=== Section Start ===

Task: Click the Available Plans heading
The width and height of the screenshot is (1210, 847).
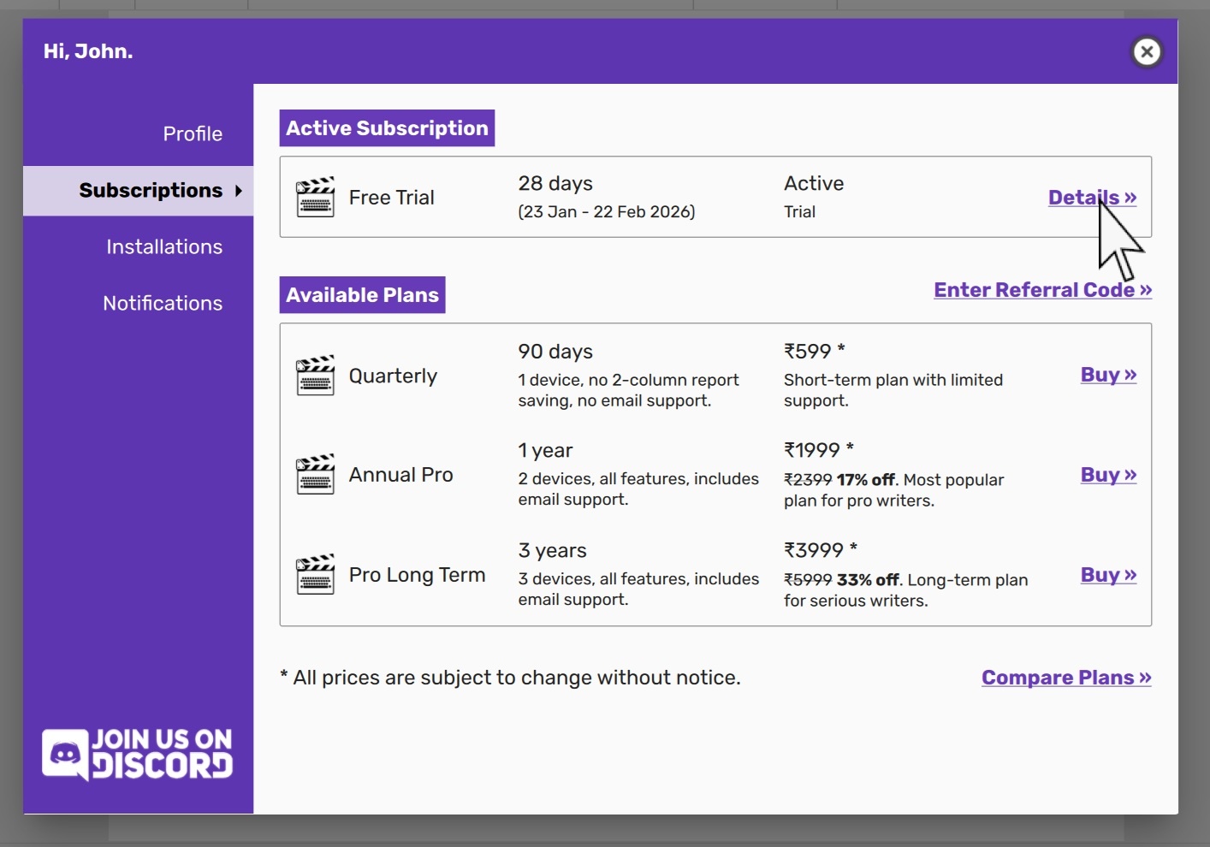Action: pos(362,295)
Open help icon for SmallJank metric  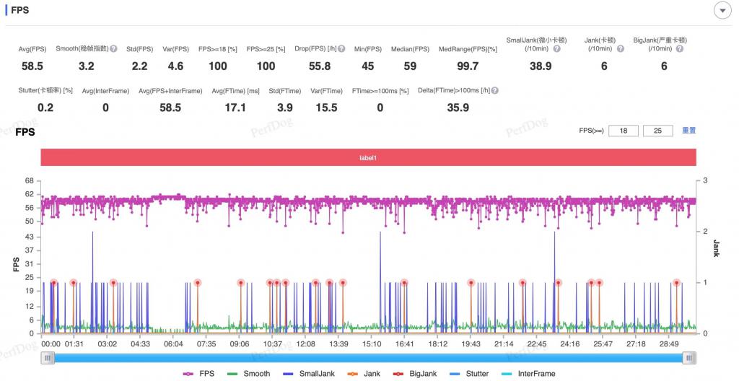click(x=556, y=48)
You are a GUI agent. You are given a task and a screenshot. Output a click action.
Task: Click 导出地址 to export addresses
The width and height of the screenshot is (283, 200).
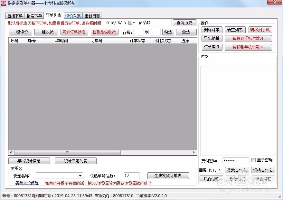tap(212, 38)
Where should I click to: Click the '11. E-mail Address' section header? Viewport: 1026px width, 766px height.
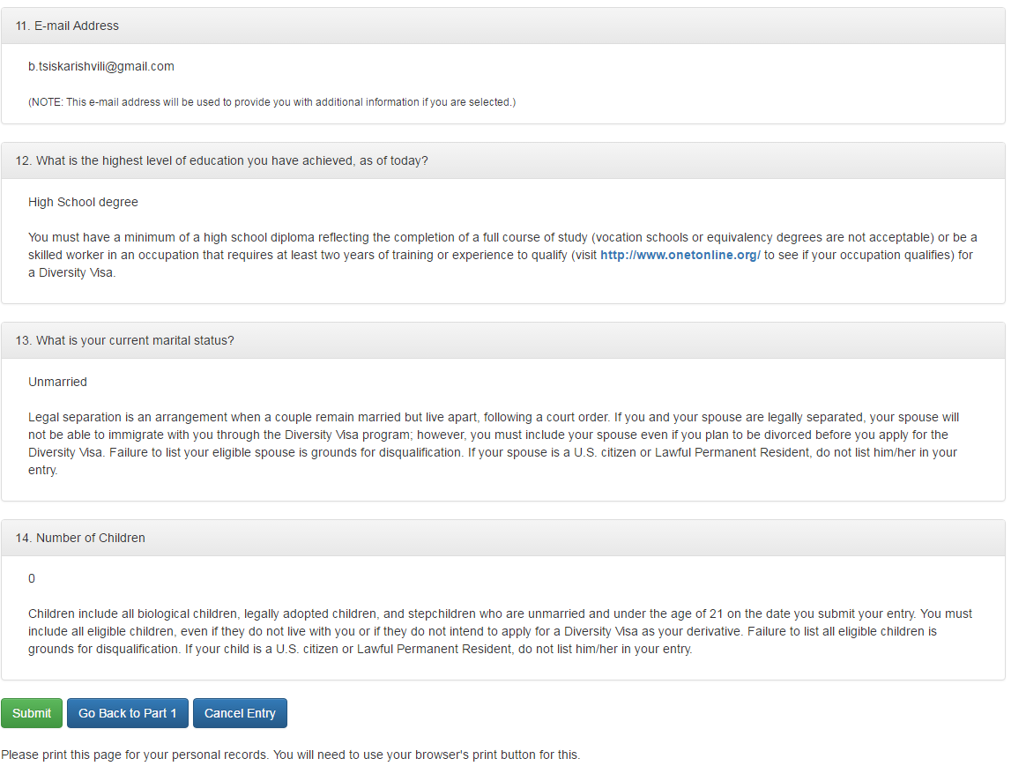67,26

=== Section End ===

### Problem
With the pictures excluded, transcribe word for word only the lines from the one containing "Where should I" through the last line of the records.

### Answer section
Where should I click to: Click the '11. E-mail Address' section header? Viewport: 1026px width, 766px height.
67,26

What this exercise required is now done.